# [Brief]
Reproduce every item below word for word, leaving the pictures out of your reply.

# [Stored rows]

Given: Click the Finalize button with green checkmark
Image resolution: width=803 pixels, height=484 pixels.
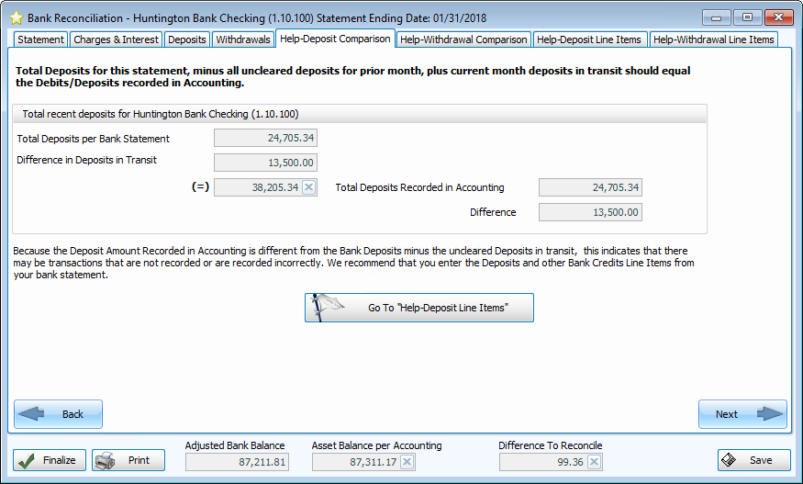Looking at the screenshot, I should point(50,460).
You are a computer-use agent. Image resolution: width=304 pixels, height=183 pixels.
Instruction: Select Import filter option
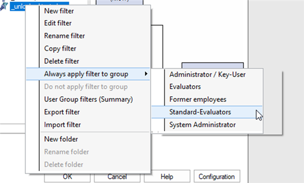pos(62,125)
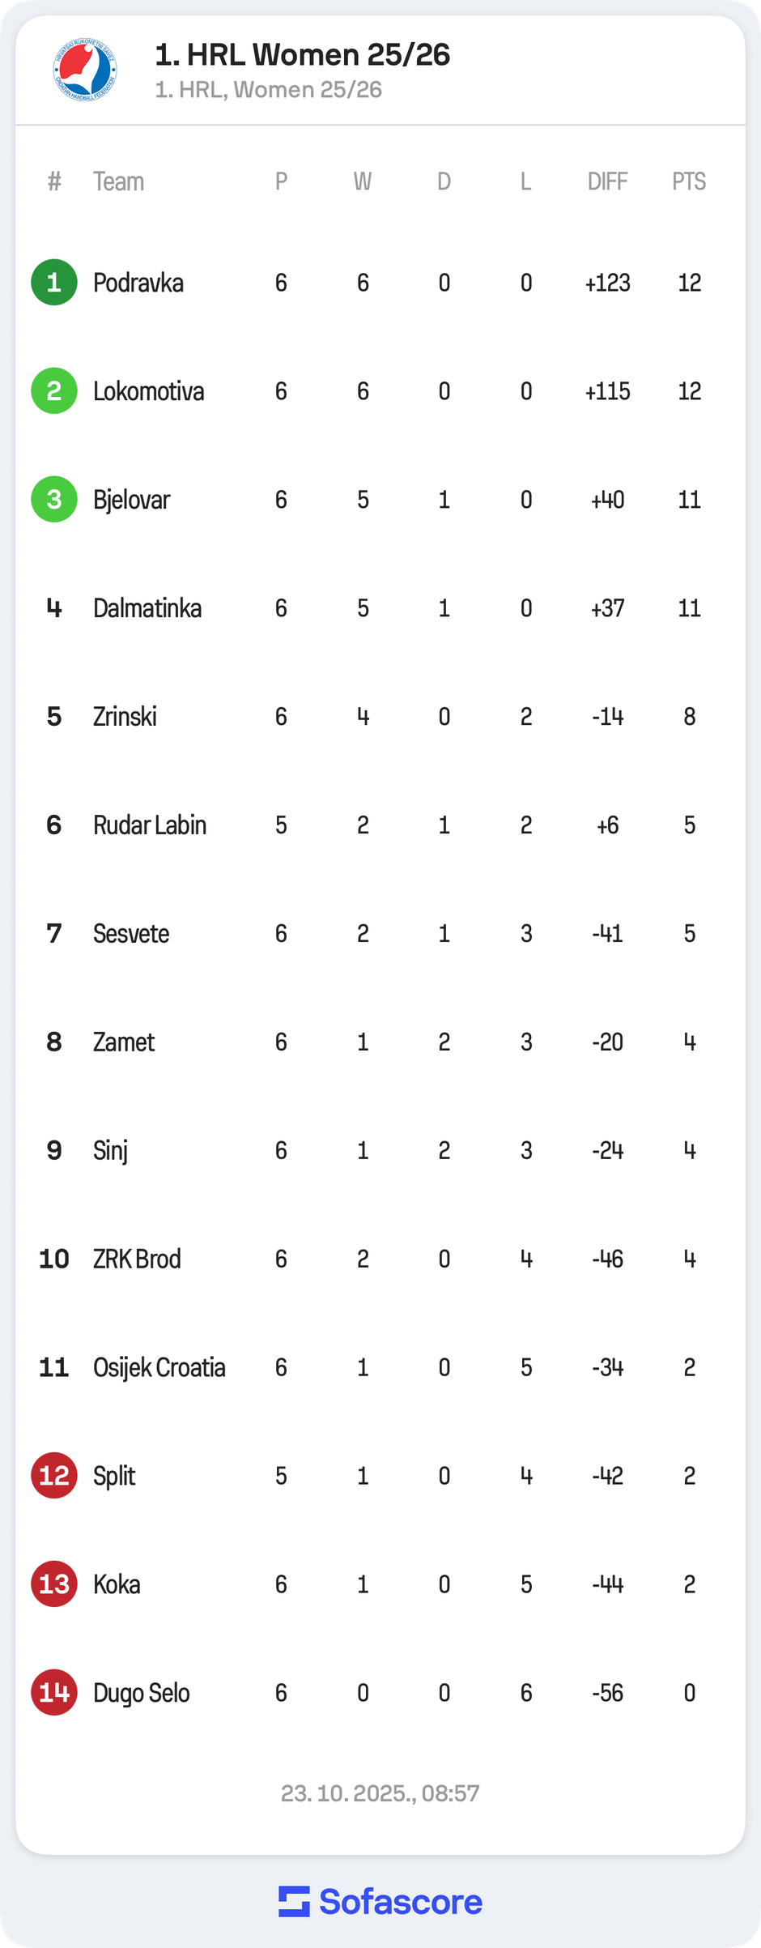The image size is (761, 1948).
Task: Click the red position 13 badge
Action: pos(54,1584)
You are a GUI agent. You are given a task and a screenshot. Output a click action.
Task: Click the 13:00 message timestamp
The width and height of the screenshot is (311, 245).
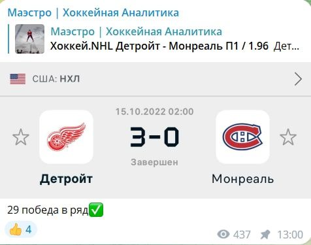click(x=290, y=235)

# [Answer to the problem]
Given: Click the Finalize button with green checkmark
Image resolution: width=803 pixels, height=484 pixels.
Looking at the screenshot, I should point(50,460).
You are a computer-use agent. Image resolution: width=304 pixels, height=183 pixels.
Instruction: Select Import filter option
pos(62,125)
The image size is (761, 1948).
Task: Click the red position 13 badge
Action: pos(54,1584)
You are a GUI agent. You are given a task and a screenshot. Output a click action.
Task: Click the 13:00 message timestamp
The width and height of the screenshot is (311, 245).
click(x=290, y=235)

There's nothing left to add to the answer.